### Texte fourni ###

PHOBA MVIKA J. Docteur ès Lettres d’Etat

PHOBA MVIKA J.

Docteur ès Lettres d’Etat

PROFESSEUR ORDINAIRE

 

LIBRES OPINIONS POUR MEMOIRE 

XVII 

LA VERSION CONGOLAISE DU DECALOGUE AU GOUT DU JOUR EST-ELLE COMPATIBLE AVEC LE DESTIN EXCEPTIONNEL DU CONGO ?

UNIVERSITE DE KINSHASA 

JUILLET 2002

 

Au lendemain du mondial Corée-Japon 2002, les prétentions du Congo pour le mondial allemand de 2006 ont été affirmées ça et là dans les tribunes consacrées aux performances de notre 11 national.

A travers certaines déclarations nous avons pu lire, s’agissant de la participation supposée déjà acquise du Congo au prochain mondial, LE POURQUOI PAS faire mieux que le Sénégal.

Surprenante nous a paru une telle prétention, quand on connaît, d’une part, les exigences de sérieux d’une participation fructueuse à de telles compétitions et, d’autres part, la légendaire insouciance qui nous caractérise.

Surprenante aussi nous a paru l’imputation des déboires de notre équipe nationale de football à nos dirigeants sportifs, qui seraient les seuls au monde à ne penser qu’à leurs intérêts personnels.

Or, rien n’est moins sûr. Les hommes étant les mêmes partout, il n’y a pas de pays, où l’on obéirait naturellement à l’idéal moral du Décalogue biblique.

### Données brutes ###

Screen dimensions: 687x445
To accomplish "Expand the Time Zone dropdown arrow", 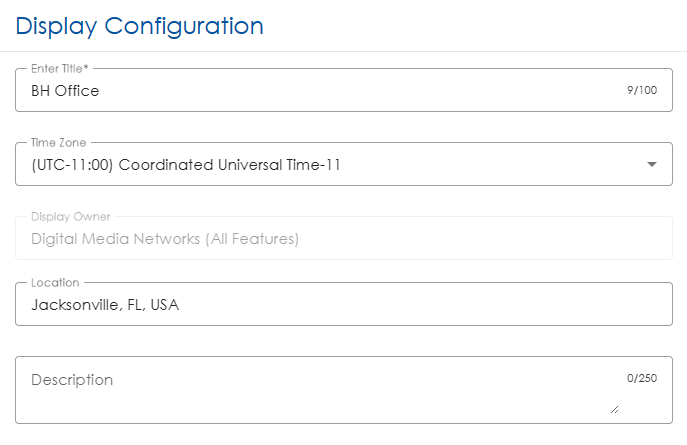I will tap(651, 164).
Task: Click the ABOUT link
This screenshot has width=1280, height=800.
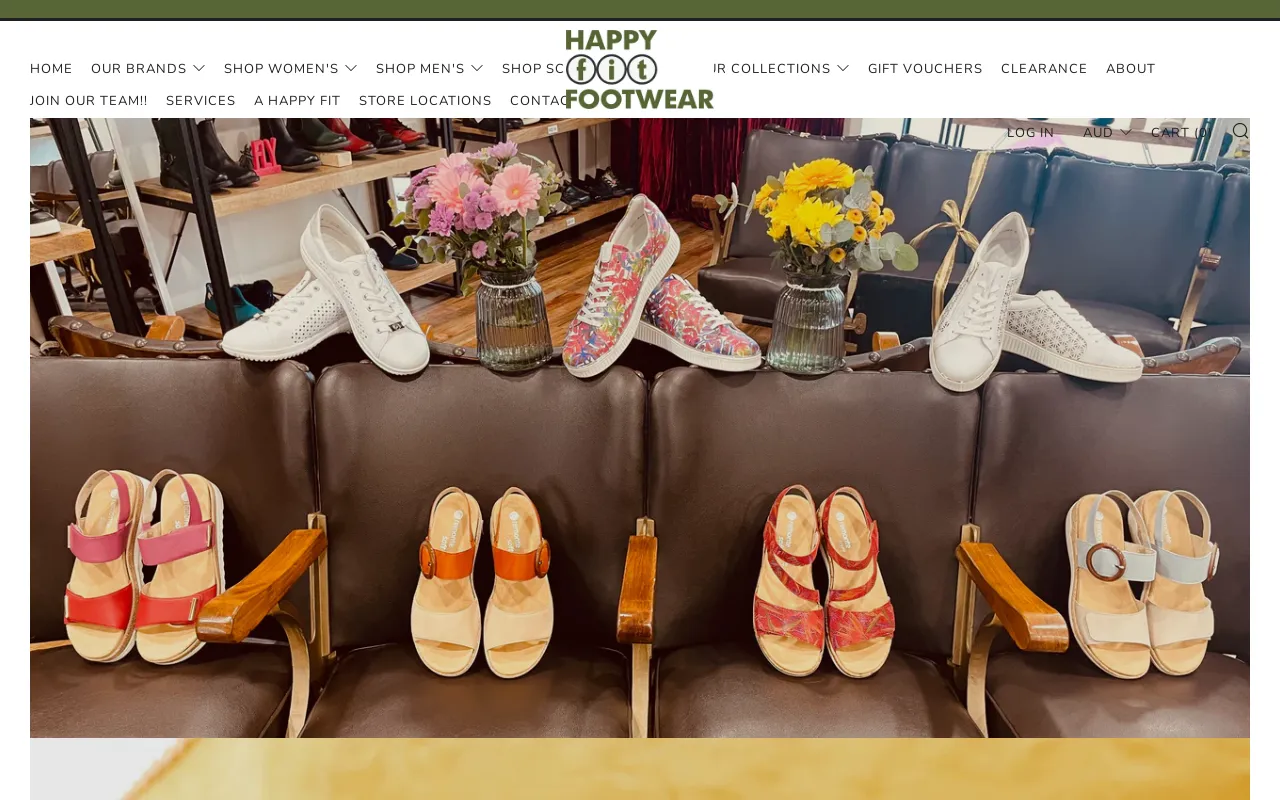Action: (x=1130, y=68)
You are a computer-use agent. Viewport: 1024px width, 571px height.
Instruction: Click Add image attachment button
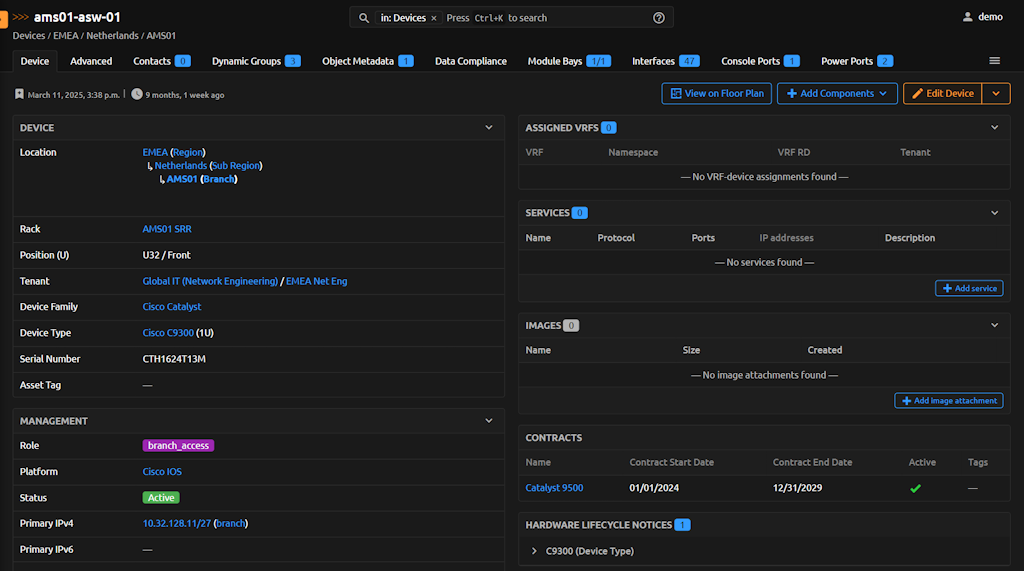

###

Consigne donnée — Mettez à jour le passage du texte fourni qui va de « A travers certaines » jusqu'à « du Décalogue biblique. » inclus, en remplaçant « Sénégal » par « Cameroun ». Les items forment un matériau à part, sans lien avec le texte fourni.

Réponse complète —
A travers certaines déclarations nous avons pu lire, s’agissant de la participation supposée déjà acquise du Congo au prochain mondial, LE POURQUOI PAS faire mieux que le Cameroun.

Surprenante nous a paru une telle prétention, quand on connaît, d’une part, les exigences de sérieux d’une participation fructueuse à de telles compétitions et, d’autres part, la légendaire insouciance qui nous caractérise.

Surprenante aussi nous a paru l’imputation des déboires de notre équipe nationale de football à nos dirigeants sportifs, qui seraient les seuls au monde à ne penser qu’à leurs intérêts personnels.

Or, rien n’est moins sûr. Les hommes étant les mêmes partout, il n’y a pas de pays, où l’on obéirait naturellement à l’idéal moral du Décalogue biblique.